» ASSIGNMENT: Return only the lines from the one containing "CONTA TIKTOK |" to the end of the entries below, exactly as written, both ends included.
────────
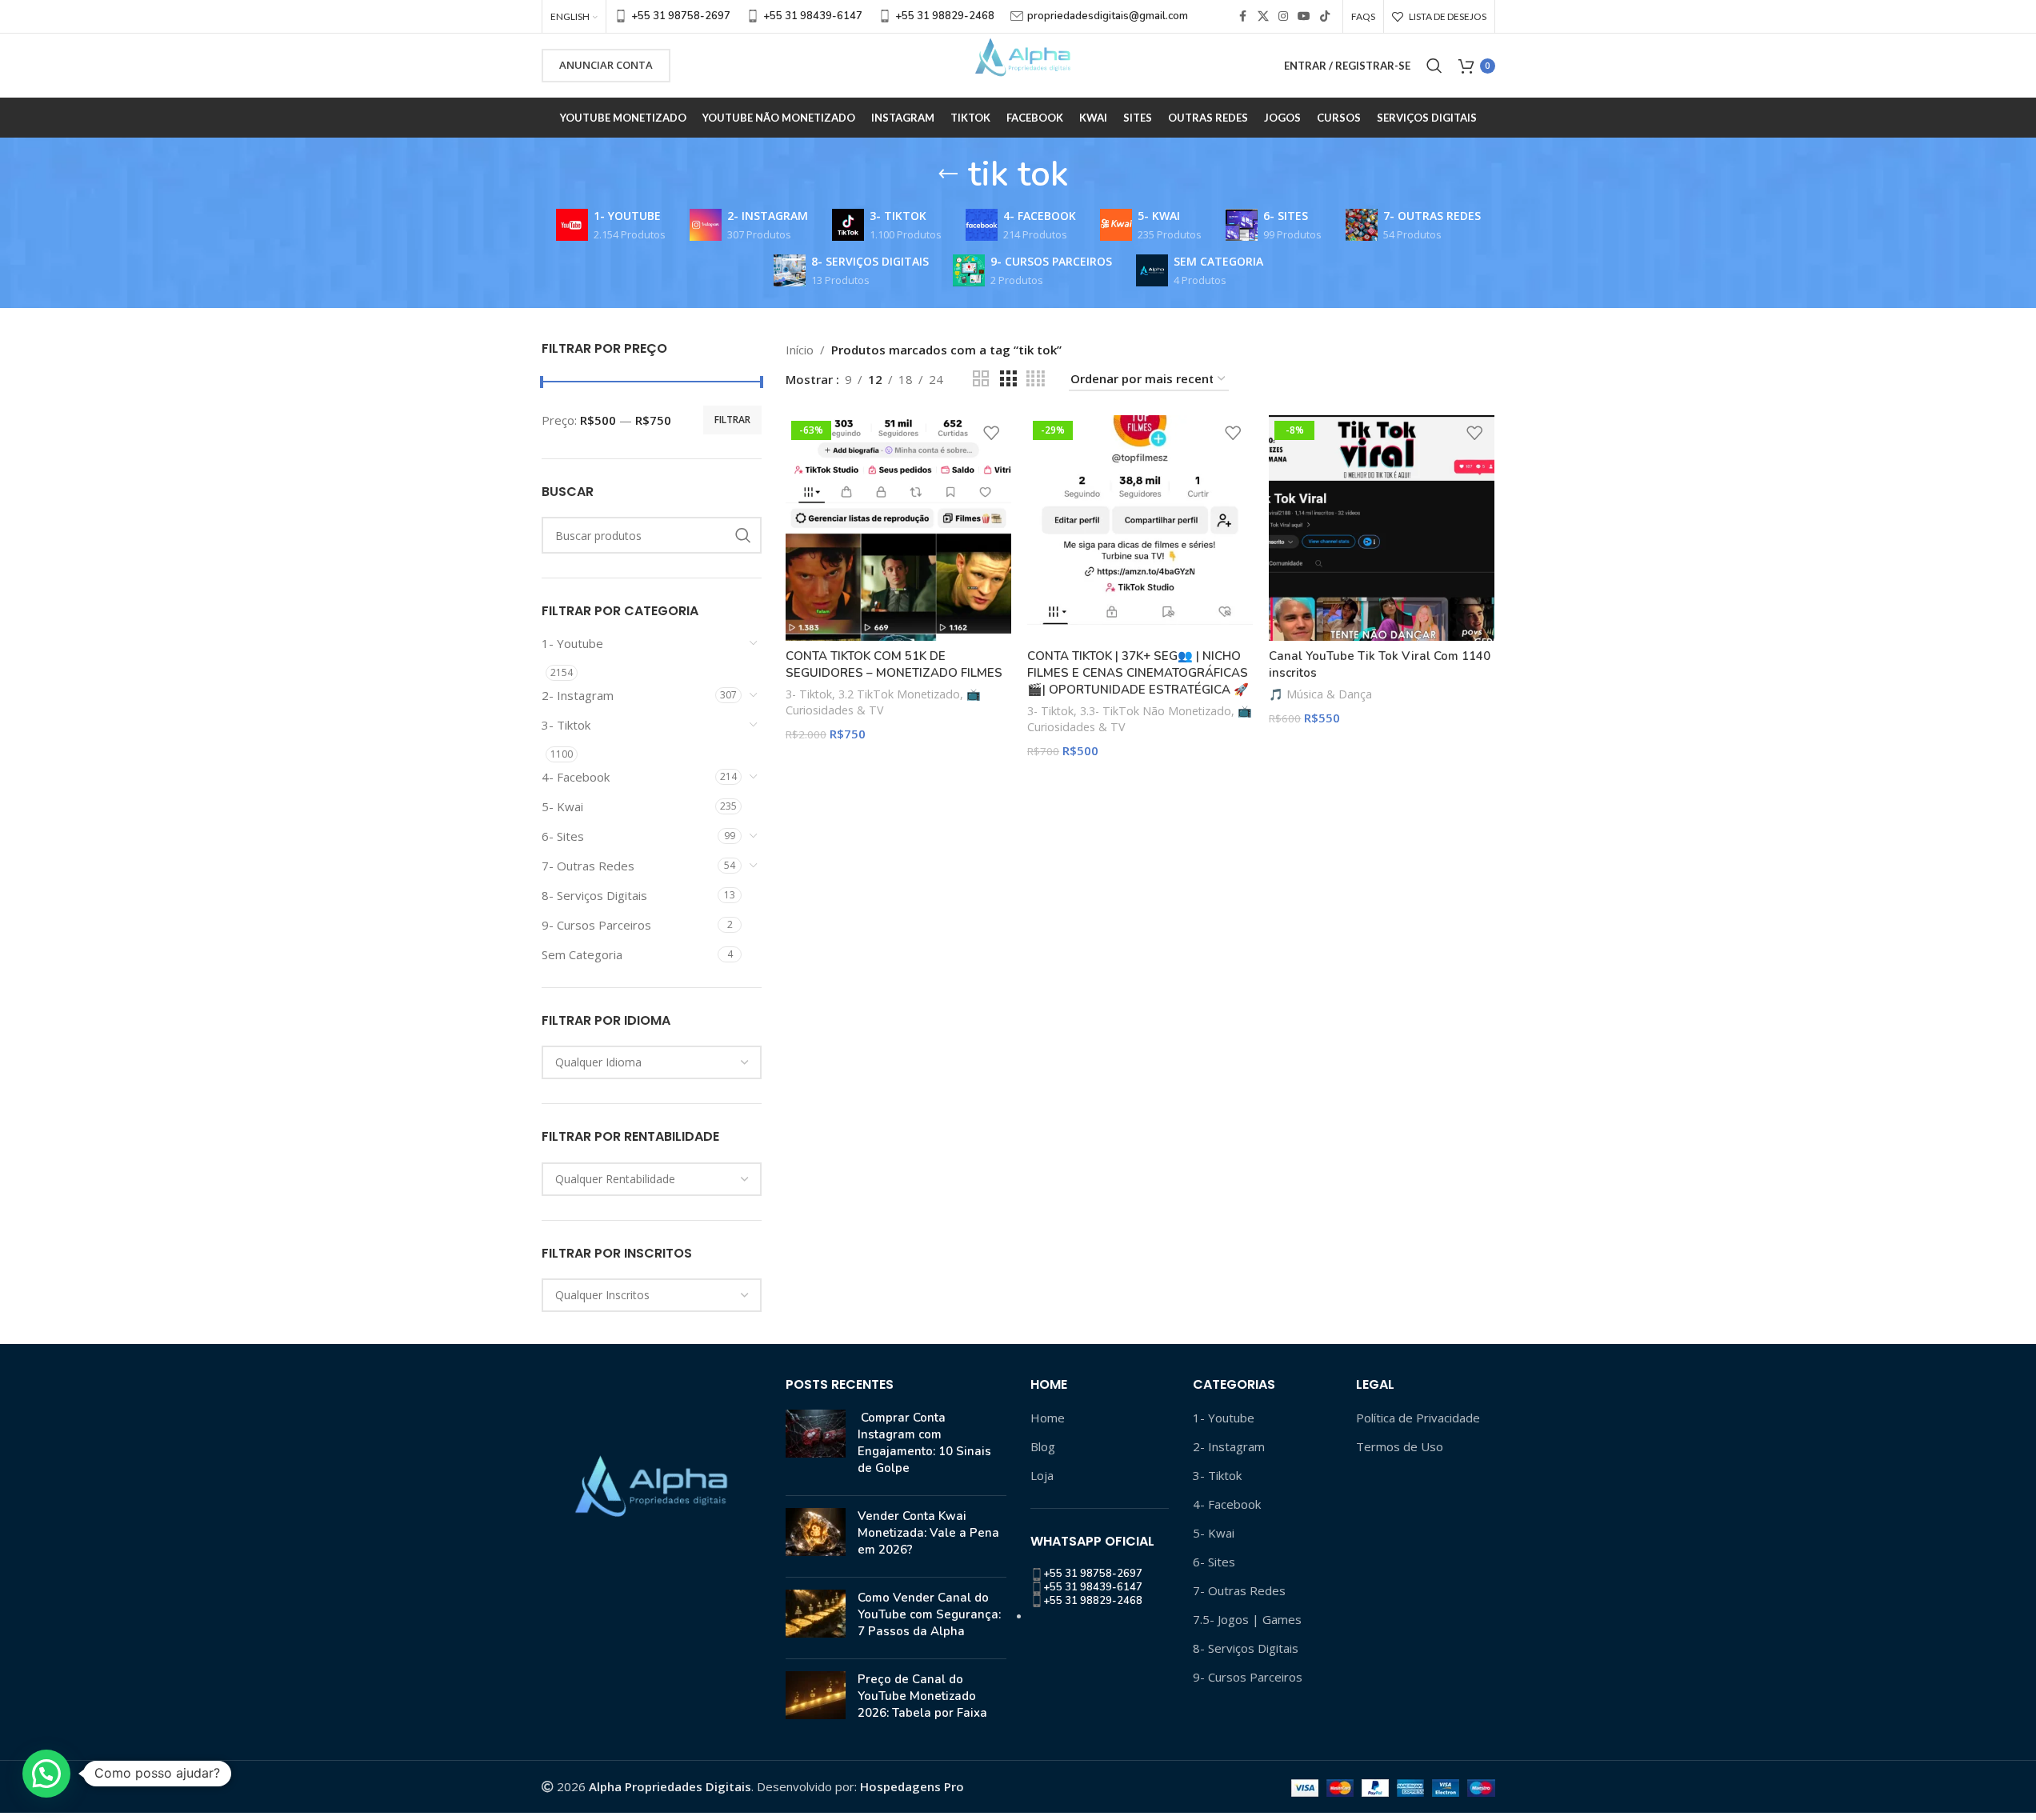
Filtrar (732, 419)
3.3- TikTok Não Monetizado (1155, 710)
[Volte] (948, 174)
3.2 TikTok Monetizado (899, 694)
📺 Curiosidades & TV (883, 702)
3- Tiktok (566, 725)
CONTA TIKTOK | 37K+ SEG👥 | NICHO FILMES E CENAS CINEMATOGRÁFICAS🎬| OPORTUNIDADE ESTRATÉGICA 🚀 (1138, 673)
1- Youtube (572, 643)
────────
» RESPONSE AREA:
CONTA TIKTOK | 37K+ SEG👥 | NICHO FILMES E CENAS CINEMATOGRÁFICAS🎬| OPORTUNIDADE ESTRATÉGICA 🚀 (1138, 673)
1- Youtube (572, 643)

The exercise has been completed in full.